**Data to process:**
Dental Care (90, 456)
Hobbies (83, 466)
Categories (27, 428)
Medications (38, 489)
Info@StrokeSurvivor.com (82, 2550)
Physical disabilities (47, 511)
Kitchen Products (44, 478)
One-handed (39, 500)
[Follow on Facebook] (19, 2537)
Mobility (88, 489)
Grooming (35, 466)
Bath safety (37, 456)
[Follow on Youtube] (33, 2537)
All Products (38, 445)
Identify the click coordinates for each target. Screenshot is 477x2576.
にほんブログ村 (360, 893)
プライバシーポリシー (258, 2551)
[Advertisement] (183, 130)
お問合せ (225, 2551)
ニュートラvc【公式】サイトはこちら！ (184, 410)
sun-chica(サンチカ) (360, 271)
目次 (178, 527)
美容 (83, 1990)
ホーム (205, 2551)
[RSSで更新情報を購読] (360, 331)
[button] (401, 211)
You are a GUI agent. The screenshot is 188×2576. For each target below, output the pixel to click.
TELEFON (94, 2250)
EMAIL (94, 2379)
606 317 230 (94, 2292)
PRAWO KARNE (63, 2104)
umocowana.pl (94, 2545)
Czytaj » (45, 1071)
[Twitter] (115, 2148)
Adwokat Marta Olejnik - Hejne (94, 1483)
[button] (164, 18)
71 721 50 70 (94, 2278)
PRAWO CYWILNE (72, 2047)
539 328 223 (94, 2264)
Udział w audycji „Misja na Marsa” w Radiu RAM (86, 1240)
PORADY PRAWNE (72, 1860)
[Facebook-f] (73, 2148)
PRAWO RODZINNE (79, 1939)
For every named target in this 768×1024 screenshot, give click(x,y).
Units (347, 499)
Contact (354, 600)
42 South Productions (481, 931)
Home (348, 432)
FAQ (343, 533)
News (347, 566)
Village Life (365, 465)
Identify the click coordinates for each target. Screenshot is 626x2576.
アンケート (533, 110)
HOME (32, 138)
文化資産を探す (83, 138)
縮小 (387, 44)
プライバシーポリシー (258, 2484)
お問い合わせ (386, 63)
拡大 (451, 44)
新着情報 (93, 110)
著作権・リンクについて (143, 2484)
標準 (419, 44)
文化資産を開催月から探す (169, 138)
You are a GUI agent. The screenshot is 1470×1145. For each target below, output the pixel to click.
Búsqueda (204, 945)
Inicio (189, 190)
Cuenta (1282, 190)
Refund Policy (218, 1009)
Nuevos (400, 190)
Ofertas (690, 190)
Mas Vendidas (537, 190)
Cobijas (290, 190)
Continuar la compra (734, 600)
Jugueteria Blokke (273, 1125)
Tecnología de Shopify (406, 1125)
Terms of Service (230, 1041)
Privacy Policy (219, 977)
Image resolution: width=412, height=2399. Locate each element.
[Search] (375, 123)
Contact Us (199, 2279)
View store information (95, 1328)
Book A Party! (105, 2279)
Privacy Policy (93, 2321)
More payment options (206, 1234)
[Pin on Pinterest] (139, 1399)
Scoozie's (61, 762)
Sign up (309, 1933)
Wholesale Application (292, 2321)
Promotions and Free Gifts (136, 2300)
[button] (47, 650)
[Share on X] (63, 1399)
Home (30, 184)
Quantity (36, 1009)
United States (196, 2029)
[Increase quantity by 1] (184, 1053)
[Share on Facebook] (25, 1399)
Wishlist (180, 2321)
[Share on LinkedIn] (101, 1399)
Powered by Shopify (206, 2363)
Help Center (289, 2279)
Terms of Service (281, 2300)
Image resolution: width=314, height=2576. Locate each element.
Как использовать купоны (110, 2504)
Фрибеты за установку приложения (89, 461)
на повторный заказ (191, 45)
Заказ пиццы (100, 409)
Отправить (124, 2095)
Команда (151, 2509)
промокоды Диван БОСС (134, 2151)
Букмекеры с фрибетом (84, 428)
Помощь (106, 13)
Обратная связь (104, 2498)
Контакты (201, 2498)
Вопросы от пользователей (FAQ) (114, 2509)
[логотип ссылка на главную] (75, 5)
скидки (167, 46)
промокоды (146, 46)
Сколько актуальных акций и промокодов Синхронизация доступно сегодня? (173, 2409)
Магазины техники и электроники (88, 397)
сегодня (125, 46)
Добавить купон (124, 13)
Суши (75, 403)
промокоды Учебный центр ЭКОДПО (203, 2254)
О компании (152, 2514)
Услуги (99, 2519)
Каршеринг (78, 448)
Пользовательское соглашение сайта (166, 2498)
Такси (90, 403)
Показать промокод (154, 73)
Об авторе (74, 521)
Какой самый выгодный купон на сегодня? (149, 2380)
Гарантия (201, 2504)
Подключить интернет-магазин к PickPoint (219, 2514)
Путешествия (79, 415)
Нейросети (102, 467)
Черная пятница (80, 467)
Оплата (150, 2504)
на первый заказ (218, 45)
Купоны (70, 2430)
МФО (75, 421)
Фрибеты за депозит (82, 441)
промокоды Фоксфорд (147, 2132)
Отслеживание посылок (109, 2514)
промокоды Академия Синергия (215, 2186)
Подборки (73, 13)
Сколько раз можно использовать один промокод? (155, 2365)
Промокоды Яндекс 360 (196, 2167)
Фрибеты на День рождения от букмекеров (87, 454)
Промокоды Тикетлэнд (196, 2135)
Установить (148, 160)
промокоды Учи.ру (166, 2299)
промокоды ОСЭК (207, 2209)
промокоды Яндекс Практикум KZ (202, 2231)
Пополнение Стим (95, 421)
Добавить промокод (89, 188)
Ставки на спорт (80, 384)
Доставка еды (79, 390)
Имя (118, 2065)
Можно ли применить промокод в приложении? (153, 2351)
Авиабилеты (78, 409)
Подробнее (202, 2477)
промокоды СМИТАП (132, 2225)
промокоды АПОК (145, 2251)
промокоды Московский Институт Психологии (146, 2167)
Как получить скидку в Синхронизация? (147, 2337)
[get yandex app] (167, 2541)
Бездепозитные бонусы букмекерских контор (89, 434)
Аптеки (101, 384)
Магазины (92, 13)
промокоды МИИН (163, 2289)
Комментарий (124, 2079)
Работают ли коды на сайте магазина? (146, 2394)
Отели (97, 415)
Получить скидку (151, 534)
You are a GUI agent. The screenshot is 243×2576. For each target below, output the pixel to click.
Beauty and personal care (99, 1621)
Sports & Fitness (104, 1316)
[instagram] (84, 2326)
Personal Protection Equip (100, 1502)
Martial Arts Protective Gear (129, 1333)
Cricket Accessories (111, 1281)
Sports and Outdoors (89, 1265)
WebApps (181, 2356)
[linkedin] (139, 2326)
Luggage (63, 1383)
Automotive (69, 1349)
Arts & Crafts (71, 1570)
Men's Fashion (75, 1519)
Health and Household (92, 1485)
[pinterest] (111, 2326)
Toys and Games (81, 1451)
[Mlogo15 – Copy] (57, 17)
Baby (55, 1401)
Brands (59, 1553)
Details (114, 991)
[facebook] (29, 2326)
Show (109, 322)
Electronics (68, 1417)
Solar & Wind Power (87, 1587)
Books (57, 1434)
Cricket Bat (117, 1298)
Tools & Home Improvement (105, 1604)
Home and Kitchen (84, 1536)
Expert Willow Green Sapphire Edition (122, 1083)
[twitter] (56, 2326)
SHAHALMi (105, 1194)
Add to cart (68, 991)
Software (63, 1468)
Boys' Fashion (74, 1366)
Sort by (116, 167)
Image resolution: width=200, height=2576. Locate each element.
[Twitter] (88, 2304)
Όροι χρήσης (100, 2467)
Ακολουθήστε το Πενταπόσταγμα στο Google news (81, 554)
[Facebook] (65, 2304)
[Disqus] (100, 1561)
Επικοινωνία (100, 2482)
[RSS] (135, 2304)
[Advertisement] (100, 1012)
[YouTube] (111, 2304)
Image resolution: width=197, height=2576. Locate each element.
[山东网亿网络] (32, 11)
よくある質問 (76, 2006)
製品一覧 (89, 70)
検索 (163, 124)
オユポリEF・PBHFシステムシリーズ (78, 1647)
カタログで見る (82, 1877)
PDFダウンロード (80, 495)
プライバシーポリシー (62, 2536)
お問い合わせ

**Action item:**
Please output the lines of the listing above that fall in the stretch from the one with "Terms of Service (281, 2300)" through the one with "Команда (151, 2509)", exactly and only those.

**Response below:**
Terms of Service (281, 2300)
Image resolution: width=314, height=2576. Locate each element.
Как использовать купоны (110, 2504)
Фрибеты за установку приложения (89, 461)
на повторный заказ (191, 45)
Заказ пиццы (100, 409)
Отправить (124, 2095)
Команда (151, 2509)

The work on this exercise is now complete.